The Institute for the Advancement of Aboriginal Women (IAAW) is currently seeking funds to help start up the program that will use traditional knowledge and cultural training to help women overcome their difficulties.
"When there are problems in the home, the house is often a mess, the kids are not looked after, the kids are crying. We women, as a group, talked about it and said, 'somebody's got to do the cleaning up, fix supper and get the kids fed and so on, and someone's got to talk to the woman,'" said Muriel Stanley Venne, president of IAAW. "Not a social worker, no power struggles. Guardian Angel does not have the power to take away your kids, or to authorize anything. They are just there to help - non-judgmental - not judging who is good or bad or whatever, just a person who has no interest either way except to help the woman. A person who is skilled in advocacy, one who would mediate in the home, or just to calm the situation," she said.
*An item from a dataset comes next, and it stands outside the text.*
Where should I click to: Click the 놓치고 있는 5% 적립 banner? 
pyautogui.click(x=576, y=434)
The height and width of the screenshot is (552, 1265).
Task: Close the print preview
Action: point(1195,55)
Stanley Venne said the idea came from her own experiences and those of others.
"I had a guardian angel. I was left for dead in a back alley. It was my neighbor that demanded that something be done. She was the one that got the police to listen," said Stanley Venne. "I always tell it like this. When you are in trouble like that, it seems like it's the woman who comes out looking bad."
Stanley Venne believes that sometimes all that the family needs is someone to listen, someone they could call up just to talk, someone who would have the time to listen before things got out of hand; someone in the guardian angel program.